Putu Setia Lahir Jadi Pandita

Oleh Bina Bektiati, Wartawan Majalah Tempo

Ida Bhawati Putu Setia ditahbiskan menjadi pandita. Tanda pencapaian spiritual dan bukti keberhasilannya memperjuangkan kesetaraan menjadi Brahmana.
****

Menjelang tengah malam di Pasraman Dharmasastra Manikgeni. Dua sosok berselimut kain putih diangkat dalam posisi terbujur. Di bawah rinai hujan tipis-tipis, beberapa orang memanggul keduanya dari bale upacara ke bale besar di tengah kompeks Pasraman. Wangi dupa, alunan kidung, dan denting genta sulinggih—sebutan Bali untuk pandita—melahirkan aroma mistis dan syahdu. Angin malam berhembus dari Gunung Batukaru di belakang Pasraman, melorotkan udara hingga 18 derajat Celcius.

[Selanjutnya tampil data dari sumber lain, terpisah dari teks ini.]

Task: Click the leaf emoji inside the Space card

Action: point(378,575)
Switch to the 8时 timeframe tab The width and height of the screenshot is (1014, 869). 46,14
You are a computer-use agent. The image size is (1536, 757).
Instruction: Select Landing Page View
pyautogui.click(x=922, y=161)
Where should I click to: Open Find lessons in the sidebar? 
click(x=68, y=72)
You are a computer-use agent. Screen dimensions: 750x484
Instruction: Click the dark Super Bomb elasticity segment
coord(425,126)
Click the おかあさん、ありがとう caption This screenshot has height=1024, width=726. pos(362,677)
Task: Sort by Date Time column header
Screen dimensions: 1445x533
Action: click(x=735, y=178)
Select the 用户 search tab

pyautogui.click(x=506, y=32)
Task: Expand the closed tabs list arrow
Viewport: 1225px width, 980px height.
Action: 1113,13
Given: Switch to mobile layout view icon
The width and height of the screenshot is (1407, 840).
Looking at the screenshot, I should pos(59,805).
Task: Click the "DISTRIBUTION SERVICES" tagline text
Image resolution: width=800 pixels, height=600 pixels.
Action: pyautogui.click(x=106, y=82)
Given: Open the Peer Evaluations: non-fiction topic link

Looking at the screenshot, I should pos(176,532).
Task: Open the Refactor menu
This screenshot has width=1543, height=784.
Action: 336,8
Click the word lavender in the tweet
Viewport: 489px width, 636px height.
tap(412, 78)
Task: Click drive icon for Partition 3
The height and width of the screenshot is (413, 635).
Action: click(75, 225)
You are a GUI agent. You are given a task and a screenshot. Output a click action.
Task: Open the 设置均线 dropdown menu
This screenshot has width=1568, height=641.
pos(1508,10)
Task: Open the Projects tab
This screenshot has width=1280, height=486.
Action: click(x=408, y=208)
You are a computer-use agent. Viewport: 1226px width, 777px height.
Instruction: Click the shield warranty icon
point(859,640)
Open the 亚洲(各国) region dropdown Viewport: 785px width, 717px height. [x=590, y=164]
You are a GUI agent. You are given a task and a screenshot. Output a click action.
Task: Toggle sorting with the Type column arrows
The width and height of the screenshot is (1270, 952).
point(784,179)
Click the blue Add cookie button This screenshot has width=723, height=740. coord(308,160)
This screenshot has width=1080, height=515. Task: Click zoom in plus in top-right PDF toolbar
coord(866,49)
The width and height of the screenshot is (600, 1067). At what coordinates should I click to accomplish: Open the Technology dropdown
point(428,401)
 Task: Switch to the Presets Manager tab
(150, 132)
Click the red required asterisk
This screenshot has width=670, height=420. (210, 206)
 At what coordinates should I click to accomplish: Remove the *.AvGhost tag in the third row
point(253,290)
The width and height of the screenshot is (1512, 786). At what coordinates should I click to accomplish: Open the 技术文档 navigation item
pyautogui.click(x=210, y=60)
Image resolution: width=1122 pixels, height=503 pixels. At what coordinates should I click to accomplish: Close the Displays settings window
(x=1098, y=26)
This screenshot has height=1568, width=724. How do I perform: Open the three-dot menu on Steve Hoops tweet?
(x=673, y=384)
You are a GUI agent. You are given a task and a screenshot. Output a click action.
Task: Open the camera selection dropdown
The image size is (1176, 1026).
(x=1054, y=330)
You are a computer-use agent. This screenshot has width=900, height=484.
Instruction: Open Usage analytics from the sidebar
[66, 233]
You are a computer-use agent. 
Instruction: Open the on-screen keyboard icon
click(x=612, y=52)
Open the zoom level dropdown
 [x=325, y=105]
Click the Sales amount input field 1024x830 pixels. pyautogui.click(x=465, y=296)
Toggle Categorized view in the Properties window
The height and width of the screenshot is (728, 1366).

Inilah ritual menuju puncak upacara Rsi Yadnya Mediksa bagi Ida Bhawati Putu Setia dan isterinya, Ida Bhawati Istri Ni Made Sukarnithi. Berlangsung pada Kamis malam dua pekan lalu, upacara itu menahbiskan pasangan tersebut menjadi pandita Brahmana. Tidak ada upacara pembersihan --tubuh dan jiwa—yang lebih tinggi dari Mediksa.

Pasraman Manikgeni yang terletak di Desa Pujungan, Kecamatan Pupuan, Kabupaten Tabanan riuh oleh tamu-tamu. Ada belasan pandita, anggota keluarga, serta sebagian warga desa, ikut bertugur hingga jauh malam. Di bale gede, Ida Bhawati Putu Setia dan isterinya dibaringkan dalam posisi bersanding. Ruang tidur mereka ditutup tirai kain Bali warna merah- ungu beraksen keemasan. Keduanya dalam kondisi ”mati”. Dan berkelana di luar raga hingga guru nabe, pandita tertinggi pemandu upacara agung itu membangunkan mereka dengan percikan tirta suci.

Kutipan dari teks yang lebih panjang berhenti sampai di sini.